Start of PROVIDED PASSAGE

In 1963, he participated in the all-star game for the first time, and in the regular season he was a leading contestant for the leading hitter, together with Shigeo Nagashima, who was the main batter of the Yomiuri Giants, another Japanese professional baseball team. However, in the final phase of the baseball season, he was hit by a pitch in the face and was sent to a hospital. As a result, he ended in second place with a batting average of .339, which was his best record. After the year, he came to be afraid of inside pitches and therefore he remained in a long slump in batting. Instead, he found a means of survival in his ability for baserunning, especially steals.

In 1964 and 1968, he led in the number of steals in the Central League. The focus on baserunning later had a great influence on his own strategy as manager.

In 1970, he was traded to the Nankai Hawks, which was also one of the Japanese teams but belonged to the other league, the Pacific League. In 1971, he retired and was appointed a coach.

==Managing career==
After working for two years as the Hawks' coach and for one year as the Carp's coach, he was assigned in 1975 to the manager post of the Carp because Joe Lutz, who was the manager at the time, left the team in April, during the baseball season. That year, he led the Carp to become the league champion for the first time in the team's 26-year-long history. He has said that during the year there were mysterious events around him. For example, bluebirds, which are considered the symbol of happiness in Japan, came to his birdcage.

End of PROVIDED PASSAGE
Start of LISTED ENTRIES

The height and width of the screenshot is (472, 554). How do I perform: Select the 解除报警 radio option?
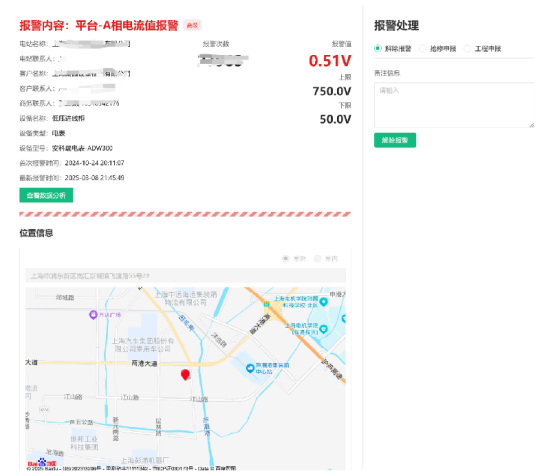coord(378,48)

End of LISTED ENTRIES
Start of LISTED ENTRIES

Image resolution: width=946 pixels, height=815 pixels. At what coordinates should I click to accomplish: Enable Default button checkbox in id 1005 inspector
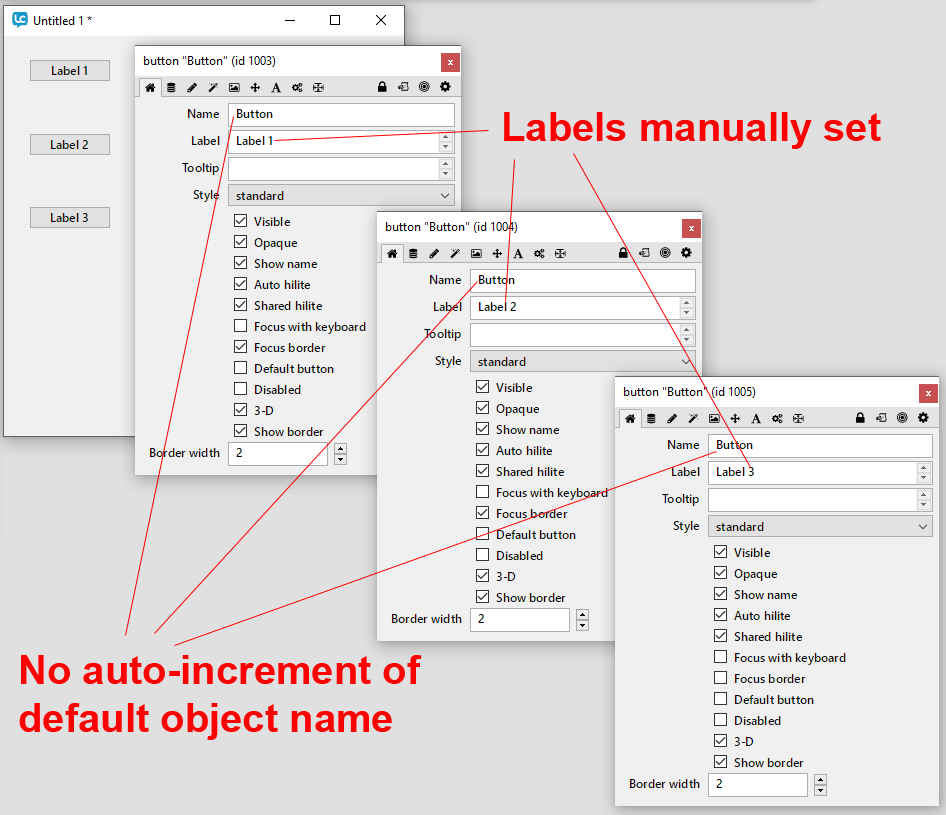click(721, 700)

End of LISTED ENTRIES

YOUR TASK:
Render this sentence from the baseball career passage in Spanish: "In 1964 and 1968, he led in the number of steals in the Central League."

ANSWER FOR THE TASK:
En 1964 y 1968, fue el líder en número de bases robadas de la Liga Central.